The Lions general manager argued that improvement internally—along with familiarity and continuity—made re-signing players a priority for Detroit.
On Tuesday during the NFL’s owners meetings in Florida, Detroit Lions‘ general manager Brad Holmes had his first opportunity to explain his process after the first two weeks of free agency. The Lions have been relatively quiet in adding external players, choosing, instead, to focus their efforts on bringing back most of their players who were set to become free agents this year.
The reaction to that strategy has certainly been mixed. While some have applauded Holmes and the Lions for remaining disciplined and not overspending in the free agency market, others have expressed frustration about maintaining a roster that finished as the second-worst team in football.
Holmes addressed some of those criticisms on Tuesday. Here were his three main arguments.
Most re-signed players had career seasons in 2021
One of Holmes’ major points was that many of the players brought back deserved it. Detroit offered many of these players a one-year, prove-it deal in 2021, and those players followed through with their play.
“You could argue they had some of the best years of their careers, if not the best year of their career, with us last year,” Holmes said.
For the most part, that rings true. Charles Harris—who earned a two-year, $13 million deal with the Lions this offseason—tallied 7.5 sacks in 2021, more than the previous four seasons combined. Tracy Walker, re-signed to a three-year, $25 million deal, played his best football last year. Kalif Raymond set career highs, while Josh Reynolds, in his seven games in Detroit, averaged more yards per game than in any other span of his professional career. Evan Brown established himself as a reliable backup center with starter potential.
That case is a little harder to make for other re-signed players like Alex Anzalone and Tim Boyle, though.
Still, Holmes insists they did their research in free agency and came out more comfortable with the players they brought back.
“We do our work, we do our due diligence, and those guys had great years for us. They played really good football, we know them, we deem that they’re fits.”
Internal players offer familiarity with culture, scheme fit
Better the devil you know than the devil you don’t.
That’s the cynical way to look at the Lions’ situation, but there is some truth to that when it comes to free agency. When bringing in a new player, you’re never sure how they’re going to fit in the locker room nor how they’ll play in your scheme. Holmes highlighted this point in a far less negative way.
“When I hear that people wanted us to get more external help, the grass is not always greener, and (internally) you kind of know who the culture fits are, and who aren’t,” Holmes said.
One major positive Holmes took from many of their re-signings was their desire to want to come back to Detroit. From a player’s perspective, it makes sense that many of the players who enjoyed career years would want to come back and reproduce those results in 2022. From a team perspective, it represents the player buying into the culture and affirms their staff is doing a good job creating a working environment conducive to happy, productive players.
Continuity leads to improvement
Last year, the Lions took on a strategy in free agency of avoiding veteran players so that they could develop their young players. Or, as Holmes put it on Tuesday, “we kind of held back from adding all these veteran free agents to maybe help us get another win or so, and we kind of took the time to develop.”
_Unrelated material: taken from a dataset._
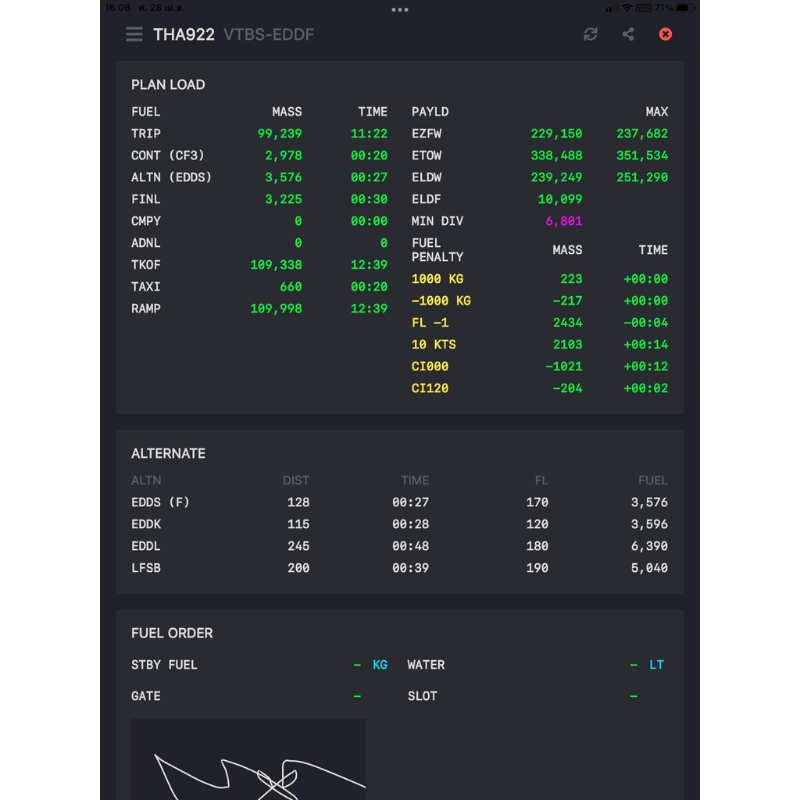Select the LFSB alternate airport
This screenshot has height=800, width=800.
click(400, 568)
While Holmes had previously said the team is now entering the “talent acquisition phase” this offseason, the Lions’ general manager saw progress in those plans towards the end of last season. Many of those young players improved and the Lions finished the season strong.
“As much work as we put into the production that those players had in our system, and then having the continuity with our coaching staff coming back as well, there is a lot of optimism for that,” Holmes said. “And it’s still being aggressive. It’s just that it’s not always saying you’re not being aggressive if you’re not going the external route.”
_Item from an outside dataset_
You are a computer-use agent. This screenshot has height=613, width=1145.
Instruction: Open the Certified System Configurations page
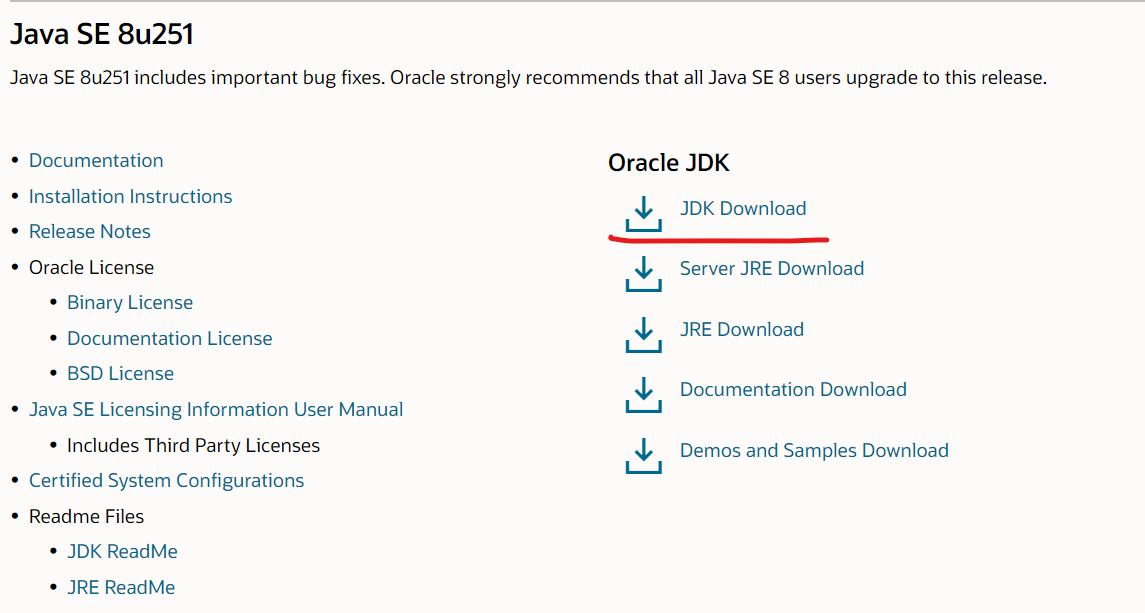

So by bringing back some of those players, and keeping the franchise stable, further improvement is expected from Holmes.
“When they have seasons like they had and (were) productive, and to have the continuity that we’re bringing back with the coaching staff and relatively same system, I think it’s going to be an advantage for us,” Holmes later added.
So while many will look at the roster and understandably wonder why so little was changed from a team that went 3-13-1 last year, Holmes sees a team that improved as the season went on and expects that improvement to continue into 2022. The players are improving, the continuity allows players to become familiar and comfortable with the scheme and their teammates, and when looking at some of the other options in free agency, it’s clear the Lions felt more comfortable with the players they knew already.